TRENTON, N.J. – On the 155th anniversary of its creation, Assemblyman Antwan McClellan shares the important history behind the holiday known as Juneteenth.
“Juneteenth is not just an African-American holiday, but an American holiday. Did you know that even after the end of the Civil War and the signing of the Emancipation Proclamation, some African-Americans were still in shackles? After the Civil War ended, many of the ‘slave states’ failed to uphold President Lincoln’s executive order ending slavery and commanding all former slaves be set free. Texas, being our most remote ‘slave state,’ had a small Union presence, so carrying out the order was sluggish and unreliable.

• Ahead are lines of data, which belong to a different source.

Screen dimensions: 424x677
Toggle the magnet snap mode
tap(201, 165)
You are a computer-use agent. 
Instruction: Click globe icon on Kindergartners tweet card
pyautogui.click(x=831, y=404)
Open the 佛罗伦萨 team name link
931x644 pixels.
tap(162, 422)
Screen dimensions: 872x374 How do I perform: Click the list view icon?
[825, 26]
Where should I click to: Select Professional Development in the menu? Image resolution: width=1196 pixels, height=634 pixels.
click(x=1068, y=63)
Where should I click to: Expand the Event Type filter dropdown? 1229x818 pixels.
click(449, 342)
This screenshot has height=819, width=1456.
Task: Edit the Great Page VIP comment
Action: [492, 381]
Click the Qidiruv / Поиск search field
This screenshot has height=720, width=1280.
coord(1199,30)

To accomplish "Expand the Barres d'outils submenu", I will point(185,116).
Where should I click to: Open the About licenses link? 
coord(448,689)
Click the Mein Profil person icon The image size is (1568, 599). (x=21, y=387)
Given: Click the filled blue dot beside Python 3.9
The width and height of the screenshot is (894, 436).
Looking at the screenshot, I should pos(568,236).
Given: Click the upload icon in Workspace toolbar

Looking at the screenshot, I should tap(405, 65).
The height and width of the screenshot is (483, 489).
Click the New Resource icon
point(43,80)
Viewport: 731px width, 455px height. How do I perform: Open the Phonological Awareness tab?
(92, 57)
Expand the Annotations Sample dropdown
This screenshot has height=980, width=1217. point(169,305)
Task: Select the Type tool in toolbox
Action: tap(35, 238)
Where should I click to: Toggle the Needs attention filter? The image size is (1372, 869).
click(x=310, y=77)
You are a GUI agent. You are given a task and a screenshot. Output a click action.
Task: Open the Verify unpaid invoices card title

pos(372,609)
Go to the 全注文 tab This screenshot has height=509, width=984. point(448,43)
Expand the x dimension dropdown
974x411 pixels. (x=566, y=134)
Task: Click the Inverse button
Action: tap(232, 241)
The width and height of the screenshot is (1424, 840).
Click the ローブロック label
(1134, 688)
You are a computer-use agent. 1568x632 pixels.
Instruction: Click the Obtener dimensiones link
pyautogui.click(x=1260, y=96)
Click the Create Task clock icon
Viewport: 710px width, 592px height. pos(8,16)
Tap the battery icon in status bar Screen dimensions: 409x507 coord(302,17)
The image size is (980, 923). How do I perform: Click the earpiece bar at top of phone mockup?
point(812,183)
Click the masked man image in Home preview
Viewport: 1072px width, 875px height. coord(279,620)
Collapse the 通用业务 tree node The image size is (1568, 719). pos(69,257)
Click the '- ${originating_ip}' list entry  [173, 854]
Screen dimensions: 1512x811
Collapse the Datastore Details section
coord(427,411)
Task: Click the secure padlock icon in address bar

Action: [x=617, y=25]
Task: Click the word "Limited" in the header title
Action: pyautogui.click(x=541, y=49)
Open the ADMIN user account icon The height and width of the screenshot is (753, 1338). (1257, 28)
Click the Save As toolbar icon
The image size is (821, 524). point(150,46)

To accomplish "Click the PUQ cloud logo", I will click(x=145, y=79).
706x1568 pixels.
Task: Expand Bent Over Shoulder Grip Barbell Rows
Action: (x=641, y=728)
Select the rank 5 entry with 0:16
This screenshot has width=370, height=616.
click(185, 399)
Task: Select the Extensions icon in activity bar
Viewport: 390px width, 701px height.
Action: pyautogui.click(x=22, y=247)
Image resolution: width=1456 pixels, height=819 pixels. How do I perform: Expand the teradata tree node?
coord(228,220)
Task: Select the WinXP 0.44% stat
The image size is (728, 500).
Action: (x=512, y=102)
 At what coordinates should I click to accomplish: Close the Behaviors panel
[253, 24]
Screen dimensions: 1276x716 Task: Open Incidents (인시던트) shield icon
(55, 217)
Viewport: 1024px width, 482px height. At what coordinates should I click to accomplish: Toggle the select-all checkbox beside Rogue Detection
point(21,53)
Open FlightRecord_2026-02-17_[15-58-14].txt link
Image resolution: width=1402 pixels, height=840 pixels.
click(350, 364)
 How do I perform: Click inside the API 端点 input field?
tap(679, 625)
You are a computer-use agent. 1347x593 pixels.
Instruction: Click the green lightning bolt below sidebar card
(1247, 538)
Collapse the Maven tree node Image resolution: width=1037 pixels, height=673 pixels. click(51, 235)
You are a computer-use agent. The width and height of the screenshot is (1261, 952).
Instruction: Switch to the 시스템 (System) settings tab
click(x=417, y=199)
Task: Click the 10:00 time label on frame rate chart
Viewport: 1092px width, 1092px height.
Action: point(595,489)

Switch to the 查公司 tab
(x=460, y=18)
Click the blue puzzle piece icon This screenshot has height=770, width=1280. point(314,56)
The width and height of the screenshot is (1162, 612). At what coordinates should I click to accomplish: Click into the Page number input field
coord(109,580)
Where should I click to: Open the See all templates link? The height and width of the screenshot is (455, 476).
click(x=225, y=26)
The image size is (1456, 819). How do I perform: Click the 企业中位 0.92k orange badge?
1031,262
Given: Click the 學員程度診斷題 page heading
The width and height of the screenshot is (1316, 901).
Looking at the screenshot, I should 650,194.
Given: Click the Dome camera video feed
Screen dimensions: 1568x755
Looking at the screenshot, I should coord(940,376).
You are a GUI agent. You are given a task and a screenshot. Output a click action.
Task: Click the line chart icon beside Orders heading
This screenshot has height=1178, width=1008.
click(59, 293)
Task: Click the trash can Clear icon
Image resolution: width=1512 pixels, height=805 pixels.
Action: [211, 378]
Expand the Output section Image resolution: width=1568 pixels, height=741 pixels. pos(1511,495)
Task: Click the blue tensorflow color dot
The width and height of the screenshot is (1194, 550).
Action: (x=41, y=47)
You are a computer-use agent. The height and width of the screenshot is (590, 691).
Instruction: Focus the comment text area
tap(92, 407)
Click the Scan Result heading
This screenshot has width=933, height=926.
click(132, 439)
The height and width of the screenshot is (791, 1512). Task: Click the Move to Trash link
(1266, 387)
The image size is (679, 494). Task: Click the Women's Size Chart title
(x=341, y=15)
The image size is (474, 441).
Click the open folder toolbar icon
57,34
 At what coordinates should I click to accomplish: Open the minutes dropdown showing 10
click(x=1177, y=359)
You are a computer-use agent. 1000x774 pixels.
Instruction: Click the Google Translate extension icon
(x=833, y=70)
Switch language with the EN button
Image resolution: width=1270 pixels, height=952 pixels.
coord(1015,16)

“So, on June 19th, 1865, Union General Gordon Granger marched into Galveston, Texas, and read aloud the federal orders that stated all formerly enslaved people were free men and women. The former slaves rejoiced, and celebrations broke out across Galveston. The next year ‘Jubilee Day,’ or Juneteenth, was created to commemorate the day every enslaved person in America finally got the chance to taste freedom. It is also a solemn reminder of a painful time in American history that must never be repeated.
“Juneteenth is a day to reflect on how far we have come, and to refocus on the work that still needs to be done. Racial tensions in America are extremely tense, but this will pass. Juneteenth is proof of that. Things can change for the better and they will if we all work together.”